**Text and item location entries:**
---

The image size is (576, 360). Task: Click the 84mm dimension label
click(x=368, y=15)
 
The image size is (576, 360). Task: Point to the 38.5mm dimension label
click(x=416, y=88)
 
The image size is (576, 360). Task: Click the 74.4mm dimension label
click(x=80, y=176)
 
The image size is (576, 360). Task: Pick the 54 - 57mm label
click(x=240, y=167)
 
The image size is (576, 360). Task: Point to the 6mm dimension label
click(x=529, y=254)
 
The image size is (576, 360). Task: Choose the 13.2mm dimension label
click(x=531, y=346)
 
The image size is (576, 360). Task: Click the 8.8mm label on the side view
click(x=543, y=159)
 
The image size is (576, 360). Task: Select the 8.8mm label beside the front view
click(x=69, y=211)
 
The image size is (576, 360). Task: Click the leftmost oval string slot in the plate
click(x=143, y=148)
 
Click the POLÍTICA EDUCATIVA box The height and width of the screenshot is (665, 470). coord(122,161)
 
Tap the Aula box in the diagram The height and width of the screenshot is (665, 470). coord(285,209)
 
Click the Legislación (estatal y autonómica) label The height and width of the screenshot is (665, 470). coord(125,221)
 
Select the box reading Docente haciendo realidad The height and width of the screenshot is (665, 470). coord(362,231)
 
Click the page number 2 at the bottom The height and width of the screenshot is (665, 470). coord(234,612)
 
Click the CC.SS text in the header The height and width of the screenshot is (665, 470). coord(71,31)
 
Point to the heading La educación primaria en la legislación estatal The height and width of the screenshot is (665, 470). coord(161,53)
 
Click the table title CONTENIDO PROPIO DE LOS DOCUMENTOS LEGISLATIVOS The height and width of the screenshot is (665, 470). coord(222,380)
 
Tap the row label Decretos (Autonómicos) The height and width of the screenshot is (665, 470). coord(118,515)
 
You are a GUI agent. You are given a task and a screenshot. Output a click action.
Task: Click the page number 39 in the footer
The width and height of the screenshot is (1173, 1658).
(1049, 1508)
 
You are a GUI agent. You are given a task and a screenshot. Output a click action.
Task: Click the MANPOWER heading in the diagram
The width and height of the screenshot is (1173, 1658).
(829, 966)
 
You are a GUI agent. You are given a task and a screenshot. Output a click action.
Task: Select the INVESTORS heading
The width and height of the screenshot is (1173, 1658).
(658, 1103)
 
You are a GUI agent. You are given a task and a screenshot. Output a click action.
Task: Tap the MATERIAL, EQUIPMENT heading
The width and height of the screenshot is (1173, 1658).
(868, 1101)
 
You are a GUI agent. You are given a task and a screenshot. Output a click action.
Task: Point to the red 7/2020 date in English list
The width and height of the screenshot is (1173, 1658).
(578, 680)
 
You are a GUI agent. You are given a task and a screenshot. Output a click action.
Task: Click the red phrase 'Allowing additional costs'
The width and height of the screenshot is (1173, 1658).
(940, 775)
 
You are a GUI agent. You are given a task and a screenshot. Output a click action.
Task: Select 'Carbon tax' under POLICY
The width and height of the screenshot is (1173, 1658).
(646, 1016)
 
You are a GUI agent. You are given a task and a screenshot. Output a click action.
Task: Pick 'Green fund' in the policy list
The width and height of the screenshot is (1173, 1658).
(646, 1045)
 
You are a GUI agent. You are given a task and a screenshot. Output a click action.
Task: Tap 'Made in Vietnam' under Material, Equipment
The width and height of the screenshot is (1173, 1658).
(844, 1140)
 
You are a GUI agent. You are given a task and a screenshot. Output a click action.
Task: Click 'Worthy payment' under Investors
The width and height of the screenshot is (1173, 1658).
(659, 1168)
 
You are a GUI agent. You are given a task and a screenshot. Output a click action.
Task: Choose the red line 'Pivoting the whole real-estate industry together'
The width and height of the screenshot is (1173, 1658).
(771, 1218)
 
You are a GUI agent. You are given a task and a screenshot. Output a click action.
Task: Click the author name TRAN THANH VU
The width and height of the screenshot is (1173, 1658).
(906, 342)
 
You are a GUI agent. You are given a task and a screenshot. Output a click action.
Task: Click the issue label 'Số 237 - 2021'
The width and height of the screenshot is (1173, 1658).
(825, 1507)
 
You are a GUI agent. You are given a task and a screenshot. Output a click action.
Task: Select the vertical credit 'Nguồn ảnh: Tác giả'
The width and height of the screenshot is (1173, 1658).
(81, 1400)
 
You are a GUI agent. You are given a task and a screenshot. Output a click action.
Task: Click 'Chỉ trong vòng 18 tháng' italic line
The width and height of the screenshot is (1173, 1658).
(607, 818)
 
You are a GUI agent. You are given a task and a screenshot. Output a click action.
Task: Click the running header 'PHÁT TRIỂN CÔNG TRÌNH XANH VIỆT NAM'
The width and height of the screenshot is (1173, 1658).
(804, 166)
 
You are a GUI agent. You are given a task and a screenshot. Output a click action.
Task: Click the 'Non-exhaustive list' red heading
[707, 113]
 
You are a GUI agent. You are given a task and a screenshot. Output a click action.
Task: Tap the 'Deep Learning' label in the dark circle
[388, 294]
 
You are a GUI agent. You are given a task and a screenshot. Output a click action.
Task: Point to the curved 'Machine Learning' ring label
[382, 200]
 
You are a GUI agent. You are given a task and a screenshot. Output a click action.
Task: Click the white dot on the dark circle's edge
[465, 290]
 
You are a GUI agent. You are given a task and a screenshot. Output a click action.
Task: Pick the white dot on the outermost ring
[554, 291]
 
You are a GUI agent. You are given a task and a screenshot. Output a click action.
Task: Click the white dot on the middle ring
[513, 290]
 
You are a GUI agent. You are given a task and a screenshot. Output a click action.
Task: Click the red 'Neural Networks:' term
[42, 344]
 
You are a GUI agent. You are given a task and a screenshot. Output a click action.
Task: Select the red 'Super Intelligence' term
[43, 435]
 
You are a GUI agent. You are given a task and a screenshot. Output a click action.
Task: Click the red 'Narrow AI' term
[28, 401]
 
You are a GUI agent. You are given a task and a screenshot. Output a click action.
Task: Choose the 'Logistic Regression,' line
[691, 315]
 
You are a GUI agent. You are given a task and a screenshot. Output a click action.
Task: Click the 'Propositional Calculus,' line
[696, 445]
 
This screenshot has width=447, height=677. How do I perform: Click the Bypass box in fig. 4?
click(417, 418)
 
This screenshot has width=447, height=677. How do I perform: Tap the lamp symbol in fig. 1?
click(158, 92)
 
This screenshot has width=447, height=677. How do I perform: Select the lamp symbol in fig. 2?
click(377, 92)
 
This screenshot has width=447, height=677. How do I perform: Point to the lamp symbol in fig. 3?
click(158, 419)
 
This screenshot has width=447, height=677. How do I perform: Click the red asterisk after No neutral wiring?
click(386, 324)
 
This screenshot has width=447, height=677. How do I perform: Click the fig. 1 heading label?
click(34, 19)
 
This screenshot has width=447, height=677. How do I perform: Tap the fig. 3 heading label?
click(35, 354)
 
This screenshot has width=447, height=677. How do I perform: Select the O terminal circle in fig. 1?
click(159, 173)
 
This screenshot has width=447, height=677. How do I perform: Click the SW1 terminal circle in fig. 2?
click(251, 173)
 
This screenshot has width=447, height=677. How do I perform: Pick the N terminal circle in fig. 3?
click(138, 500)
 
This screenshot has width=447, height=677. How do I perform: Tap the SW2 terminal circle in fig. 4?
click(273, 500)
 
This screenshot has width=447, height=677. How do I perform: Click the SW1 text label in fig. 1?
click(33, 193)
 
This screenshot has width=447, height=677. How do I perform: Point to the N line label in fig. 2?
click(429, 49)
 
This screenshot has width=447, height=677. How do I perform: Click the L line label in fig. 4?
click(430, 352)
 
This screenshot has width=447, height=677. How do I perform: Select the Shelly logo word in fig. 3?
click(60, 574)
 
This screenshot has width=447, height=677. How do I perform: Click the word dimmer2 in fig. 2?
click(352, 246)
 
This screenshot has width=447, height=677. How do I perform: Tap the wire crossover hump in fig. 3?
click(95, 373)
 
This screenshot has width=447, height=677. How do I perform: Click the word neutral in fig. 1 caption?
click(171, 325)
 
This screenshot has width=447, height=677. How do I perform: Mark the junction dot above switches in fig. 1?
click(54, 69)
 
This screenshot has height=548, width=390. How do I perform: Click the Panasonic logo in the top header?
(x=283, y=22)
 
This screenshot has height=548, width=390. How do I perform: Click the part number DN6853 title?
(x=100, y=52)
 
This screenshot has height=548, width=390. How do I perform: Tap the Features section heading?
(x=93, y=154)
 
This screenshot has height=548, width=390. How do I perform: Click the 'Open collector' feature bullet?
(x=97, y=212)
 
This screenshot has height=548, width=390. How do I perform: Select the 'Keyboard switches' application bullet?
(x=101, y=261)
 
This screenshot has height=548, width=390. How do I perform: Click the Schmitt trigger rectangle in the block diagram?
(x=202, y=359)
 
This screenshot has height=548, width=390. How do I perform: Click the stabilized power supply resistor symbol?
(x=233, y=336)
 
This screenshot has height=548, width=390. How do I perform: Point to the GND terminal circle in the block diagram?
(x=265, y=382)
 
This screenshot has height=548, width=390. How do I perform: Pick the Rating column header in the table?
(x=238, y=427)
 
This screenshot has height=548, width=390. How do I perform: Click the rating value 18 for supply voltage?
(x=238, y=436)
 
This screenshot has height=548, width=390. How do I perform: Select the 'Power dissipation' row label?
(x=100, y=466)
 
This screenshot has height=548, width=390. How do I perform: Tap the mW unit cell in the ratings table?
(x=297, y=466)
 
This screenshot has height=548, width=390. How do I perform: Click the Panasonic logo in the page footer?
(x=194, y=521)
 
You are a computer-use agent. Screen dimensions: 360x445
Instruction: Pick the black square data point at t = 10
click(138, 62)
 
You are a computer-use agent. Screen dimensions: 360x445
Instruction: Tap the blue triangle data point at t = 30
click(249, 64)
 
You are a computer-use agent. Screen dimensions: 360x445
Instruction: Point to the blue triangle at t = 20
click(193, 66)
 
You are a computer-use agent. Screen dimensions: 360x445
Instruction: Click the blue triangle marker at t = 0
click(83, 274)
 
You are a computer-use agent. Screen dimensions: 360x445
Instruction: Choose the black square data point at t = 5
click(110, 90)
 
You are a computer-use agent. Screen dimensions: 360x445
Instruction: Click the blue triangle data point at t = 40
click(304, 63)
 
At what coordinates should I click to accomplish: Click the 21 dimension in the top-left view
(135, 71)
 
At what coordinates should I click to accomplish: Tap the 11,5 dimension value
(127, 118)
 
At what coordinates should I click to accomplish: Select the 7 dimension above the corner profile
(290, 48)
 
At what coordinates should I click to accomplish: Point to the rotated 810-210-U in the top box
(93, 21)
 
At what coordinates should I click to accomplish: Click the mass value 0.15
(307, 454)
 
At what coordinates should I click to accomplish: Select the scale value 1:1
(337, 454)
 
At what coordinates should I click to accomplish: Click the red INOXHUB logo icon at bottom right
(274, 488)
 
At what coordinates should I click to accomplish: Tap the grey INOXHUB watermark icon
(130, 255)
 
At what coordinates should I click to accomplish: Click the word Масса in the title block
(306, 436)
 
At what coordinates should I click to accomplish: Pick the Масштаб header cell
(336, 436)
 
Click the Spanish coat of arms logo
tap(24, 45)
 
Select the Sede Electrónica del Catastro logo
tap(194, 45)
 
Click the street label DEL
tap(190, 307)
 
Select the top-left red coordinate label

---

**Stated goal:** Please copy out the listing without any changes, starting at the line that contains "Click the street label DEL" and continuing through the end of the listing, with both ends included.

**The output:**
Click the street label DEL
tap(190, 307)
 
Select the top-left red coordinate label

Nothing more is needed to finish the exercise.